In these dark days of the pandemic, the economic downturn, riots in the streets highlighting racial injustice, political instability, and the hatred that seems to be mounting in the world – against immigrants, against the police, against anyone with a different political view, and the mounting racial and cultural animosity, I think the world would be a better place if everyone had to travel. If everyone could just go see that humans are the same everywhere, perhaps this would humble them. Perhaps they would experience empathy and open their hearts. Not only that, but perhaps visiting other people in the world would lay bare their gratitude, especially for people who live in rich countries. If they could see how people struggle, if they had to go to the toilet in places where people don’t have the proper sanitation…To quote John Lennon, “Imagine all the people, sharing all the world.” 

I have never felt so free, so right, as when I am traveling. And now, of course, due to this pandemic, I have no idea when other countries will let us in again. 

Still, I am a traveler. I wish that I belonged to some group that embraced me forever, or that my family was still in proximity. But none of this is true. 

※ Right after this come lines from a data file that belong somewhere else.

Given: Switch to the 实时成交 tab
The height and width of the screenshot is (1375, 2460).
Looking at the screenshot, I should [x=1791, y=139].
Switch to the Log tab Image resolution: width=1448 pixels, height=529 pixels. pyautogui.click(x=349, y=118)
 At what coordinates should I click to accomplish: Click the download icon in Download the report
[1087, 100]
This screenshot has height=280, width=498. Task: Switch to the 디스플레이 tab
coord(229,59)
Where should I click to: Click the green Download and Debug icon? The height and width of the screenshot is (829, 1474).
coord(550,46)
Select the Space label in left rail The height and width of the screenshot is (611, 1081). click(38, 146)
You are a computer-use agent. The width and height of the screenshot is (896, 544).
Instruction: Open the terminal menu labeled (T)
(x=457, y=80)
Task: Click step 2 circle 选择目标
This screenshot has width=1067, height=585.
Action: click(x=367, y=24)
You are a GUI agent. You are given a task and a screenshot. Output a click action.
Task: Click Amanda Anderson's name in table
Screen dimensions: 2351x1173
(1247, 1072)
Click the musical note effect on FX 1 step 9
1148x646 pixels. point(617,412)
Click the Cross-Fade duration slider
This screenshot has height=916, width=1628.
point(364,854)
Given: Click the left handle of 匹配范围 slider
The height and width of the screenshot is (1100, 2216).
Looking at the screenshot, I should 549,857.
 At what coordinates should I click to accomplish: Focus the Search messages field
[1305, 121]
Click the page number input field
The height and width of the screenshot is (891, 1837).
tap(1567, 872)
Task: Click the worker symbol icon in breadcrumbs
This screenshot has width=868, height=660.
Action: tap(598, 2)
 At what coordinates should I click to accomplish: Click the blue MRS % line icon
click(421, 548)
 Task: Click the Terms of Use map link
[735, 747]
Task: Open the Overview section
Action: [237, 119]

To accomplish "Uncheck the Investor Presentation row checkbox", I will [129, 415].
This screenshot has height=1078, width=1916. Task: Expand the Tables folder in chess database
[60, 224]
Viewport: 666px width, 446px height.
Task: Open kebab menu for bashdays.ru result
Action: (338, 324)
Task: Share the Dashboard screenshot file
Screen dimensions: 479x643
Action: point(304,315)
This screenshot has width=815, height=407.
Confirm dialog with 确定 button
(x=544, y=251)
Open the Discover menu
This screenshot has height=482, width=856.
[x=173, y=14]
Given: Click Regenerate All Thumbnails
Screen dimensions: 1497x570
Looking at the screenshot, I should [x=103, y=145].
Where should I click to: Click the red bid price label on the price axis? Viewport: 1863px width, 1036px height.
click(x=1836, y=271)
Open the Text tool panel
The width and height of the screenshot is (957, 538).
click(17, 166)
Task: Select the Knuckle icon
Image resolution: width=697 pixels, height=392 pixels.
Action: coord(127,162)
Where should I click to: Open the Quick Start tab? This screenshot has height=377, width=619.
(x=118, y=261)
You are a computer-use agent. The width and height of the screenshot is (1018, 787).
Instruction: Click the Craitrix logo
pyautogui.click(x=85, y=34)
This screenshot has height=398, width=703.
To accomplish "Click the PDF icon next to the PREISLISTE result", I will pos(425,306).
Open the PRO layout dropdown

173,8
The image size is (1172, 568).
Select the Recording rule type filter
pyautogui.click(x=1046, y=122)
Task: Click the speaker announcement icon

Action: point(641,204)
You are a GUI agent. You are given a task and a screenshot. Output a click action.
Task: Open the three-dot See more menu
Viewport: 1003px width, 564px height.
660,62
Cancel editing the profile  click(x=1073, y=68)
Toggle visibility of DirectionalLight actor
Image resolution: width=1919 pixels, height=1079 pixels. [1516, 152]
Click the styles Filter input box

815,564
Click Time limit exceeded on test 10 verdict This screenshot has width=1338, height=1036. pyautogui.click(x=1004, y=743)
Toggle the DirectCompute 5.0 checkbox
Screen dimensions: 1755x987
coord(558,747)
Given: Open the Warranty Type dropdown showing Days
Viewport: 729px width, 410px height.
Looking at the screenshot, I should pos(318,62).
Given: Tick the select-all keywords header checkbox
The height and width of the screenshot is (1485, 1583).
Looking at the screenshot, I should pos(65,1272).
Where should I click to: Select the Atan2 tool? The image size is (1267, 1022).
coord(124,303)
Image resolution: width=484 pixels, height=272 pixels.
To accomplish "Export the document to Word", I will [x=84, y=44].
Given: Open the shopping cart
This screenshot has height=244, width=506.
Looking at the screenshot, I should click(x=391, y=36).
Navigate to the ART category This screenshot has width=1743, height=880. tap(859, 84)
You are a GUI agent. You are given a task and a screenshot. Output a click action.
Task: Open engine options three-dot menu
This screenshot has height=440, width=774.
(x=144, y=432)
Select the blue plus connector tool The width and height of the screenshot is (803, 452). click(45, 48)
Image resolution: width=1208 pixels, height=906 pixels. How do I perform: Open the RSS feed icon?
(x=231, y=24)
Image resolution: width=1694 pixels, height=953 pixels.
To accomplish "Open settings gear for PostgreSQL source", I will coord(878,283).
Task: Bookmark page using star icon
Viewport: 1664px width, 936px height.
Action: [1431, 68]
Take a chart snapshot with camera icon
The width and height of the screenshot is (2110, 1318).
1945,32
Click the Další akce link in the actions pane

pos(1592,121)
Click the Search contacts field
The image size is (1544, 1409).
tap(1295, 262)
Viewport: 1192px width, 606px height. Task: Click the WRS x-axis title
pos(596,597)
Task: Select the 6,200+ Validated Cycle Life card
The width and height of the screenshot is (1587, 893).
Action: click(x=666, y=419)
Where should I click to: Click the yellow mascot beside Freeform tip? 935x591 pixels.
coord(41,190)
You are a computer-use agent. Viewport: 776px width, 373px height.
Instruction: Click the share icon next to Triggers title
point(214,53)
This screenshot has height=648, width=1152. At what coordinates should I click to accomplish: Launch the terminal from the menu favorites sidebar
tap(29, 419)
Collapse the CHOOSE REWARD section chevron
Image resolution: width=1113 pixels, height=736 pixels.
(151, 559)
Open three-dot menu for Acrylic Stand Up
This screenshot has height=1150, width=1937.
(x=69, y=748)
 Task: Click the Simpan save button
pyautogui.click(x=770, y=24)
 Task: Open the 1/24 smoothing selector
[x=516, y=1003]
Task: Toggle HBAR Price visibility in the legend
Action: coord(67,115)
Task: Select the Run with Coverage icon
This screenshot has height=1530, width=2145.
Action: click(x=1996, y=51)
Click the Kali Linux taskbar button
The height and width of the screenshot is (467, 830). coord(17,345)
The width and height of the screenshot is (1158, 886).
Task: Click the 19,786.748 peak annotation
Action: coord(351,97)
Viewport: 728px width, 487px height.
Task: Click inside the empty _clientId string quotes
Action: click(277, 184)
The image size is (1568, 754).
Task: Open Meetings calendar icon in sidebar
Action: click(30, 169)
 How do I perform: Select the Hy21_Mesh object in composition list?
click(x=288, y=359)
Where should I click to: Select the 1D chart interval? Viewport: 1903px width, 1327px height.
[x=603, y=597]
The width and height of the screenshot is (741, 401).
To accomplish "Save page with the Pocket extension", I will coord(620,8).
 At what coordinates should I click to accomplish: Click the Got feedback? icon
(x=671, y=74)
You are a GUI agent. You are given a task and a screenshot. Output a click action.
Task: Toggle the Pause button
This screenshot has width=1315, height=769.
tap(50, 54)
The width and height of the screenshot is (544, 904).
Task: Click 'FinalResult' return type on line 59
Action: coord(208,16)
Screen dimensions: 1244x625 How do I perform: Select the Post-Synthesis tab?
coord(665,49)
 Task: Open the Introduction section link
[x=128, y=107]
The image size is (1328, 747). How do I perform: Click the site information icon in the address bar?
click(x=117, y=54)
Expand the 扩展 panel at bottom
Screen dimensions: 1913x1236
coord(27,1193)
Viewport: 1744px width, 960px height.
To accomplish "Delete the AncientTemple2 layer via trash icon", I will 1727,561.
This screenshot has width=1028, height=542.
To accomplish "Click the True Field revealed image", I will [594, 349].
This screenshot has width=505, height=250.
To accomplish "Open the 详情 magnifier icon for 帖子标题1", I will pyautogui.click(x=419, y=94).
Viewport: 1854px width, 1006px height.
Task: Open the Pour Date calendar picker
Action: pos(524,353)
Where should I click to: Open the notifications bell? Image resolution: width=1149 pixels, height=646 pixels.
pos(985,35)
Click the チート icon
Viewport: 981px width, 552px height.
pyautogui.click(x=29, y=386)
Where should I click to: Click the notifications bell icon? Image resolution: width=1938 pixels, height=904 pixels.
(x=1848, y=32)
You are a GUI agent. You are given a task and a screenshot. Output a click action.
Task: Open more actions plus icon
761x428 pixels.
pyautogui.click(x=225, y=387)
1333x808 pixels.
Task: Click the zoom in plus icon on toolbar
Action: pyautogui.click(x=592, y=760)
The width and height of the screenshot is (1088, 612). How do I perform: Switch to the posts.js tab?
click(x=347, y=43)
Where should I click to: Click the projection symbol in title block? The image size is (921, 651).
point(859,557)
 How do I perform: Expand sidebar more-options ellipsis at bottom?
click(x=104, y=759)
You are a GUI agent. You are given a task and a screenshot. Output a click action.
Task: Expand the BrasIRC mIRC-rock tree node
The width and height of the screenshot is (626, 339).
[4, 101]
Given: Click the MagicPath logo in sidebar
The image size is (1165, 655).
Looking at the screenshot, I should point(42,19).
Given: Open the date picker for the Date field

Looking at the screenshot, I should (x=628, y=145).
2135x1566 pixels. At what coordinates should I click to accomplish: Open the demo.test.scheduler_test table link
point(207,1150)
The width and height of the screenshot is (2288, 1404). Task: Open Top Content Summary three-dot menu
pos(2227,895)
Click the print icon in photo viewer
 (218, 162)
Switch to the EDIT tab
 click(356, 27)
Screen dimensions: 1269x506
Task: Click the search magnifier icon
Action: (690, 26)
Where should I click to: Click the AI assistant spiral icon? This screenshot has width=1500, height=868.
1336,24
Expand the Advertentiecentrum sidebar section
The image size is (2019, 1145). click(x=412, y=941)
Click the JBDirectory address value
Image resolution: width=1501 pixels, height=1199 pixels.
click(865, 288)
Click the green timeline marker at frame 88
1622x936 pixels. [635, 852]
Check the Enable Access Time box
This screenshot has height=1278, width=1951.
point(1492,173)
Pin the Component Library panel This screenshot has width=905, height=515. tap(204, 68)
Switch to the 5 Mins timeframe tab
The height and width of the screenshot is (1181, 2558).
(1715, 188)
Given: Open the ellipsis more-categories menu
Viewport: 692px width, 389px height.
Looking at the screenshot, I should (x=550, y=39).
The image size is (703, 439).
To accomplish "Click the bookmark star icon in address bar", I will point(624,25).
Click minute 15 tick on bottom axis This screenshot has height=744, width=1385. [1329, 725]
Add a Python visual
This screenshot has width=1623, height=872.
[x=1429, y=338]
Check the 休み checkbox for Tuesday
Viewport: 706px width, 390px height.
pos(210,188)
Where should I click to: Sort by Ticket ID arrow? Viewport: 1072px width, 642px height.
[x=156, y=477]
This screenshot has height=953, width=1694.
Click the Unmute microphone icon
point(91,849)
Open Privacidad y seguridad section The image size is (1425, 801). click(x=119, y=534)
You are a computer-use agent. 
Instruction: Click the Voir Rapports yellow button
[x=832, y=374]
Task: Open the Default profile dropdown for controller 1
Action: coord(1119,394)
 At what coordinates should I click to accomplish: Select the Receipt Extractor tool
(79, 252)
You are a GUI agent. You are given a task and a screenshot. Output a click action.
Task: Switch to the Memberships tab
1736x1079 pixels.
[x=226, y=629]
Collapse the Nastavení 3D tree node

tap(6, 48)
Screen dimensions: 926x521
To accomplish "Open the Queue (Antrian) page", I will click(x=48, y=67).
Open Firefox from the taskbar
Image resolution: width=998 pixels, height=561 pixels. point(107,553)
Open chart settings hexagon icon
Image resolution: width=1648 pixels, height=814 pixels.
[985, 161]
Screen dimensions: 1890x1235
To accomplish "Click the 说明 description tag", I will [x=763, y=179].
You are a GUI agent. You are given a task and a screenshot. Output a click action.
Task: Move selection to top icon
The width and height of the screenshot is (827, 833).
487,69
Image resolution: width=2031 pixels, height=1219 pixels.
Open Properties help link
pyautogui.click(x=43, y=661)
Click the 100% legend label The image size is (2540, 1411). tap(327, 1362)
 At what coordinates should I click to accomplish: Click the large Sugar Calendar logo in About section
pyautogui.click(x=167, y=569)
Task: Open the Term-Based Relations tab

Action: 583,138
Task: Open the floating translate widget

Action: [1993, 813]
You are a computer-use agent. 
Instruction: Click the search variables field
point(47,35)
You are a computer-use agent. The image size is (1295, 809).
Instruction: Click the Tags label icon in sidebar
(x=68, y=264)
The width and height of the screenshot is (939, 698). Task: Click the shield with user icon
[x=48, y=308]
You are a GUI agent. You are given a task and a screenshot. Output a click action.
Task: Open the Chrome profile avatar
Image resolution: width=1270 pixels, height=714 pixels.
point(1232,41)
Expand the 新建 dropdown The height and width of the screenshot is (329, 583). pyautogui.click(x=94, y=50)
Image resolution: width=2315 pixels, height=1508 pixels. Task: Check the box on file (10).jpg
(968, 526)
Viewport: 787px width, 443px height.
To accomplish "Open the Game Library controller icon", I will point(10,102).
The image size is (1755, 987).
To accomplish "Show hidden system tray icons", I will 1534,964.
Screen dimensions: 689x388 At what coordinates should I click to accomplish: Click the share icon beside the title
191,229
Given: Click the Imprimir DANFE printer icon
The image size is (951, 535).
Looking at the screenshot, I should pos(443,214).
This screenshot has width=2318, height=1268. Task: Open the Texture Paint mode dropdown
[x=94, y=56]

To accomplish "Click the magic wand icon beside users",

Market in Ecuador – so many wonderful fruits, often squeezed into juice

Traveling has been my greatest education. And so…I have come to think of myself as a traveler on this earth, always exploring, sometimes alone, sometimes in the company of other humans. My life feels like it’s one giant metaphor. I can be sad, I can be lonely, I can yearn for more, or I can embrace the moment, this life, and just go with it. If nothing else, life has been one heck of a journey, so hand me a ticket for the next adventure. This time, as I get older and less nimble, I’m gonna take a backpack with a handle and wheels. Let me know if you want to come along for the ride.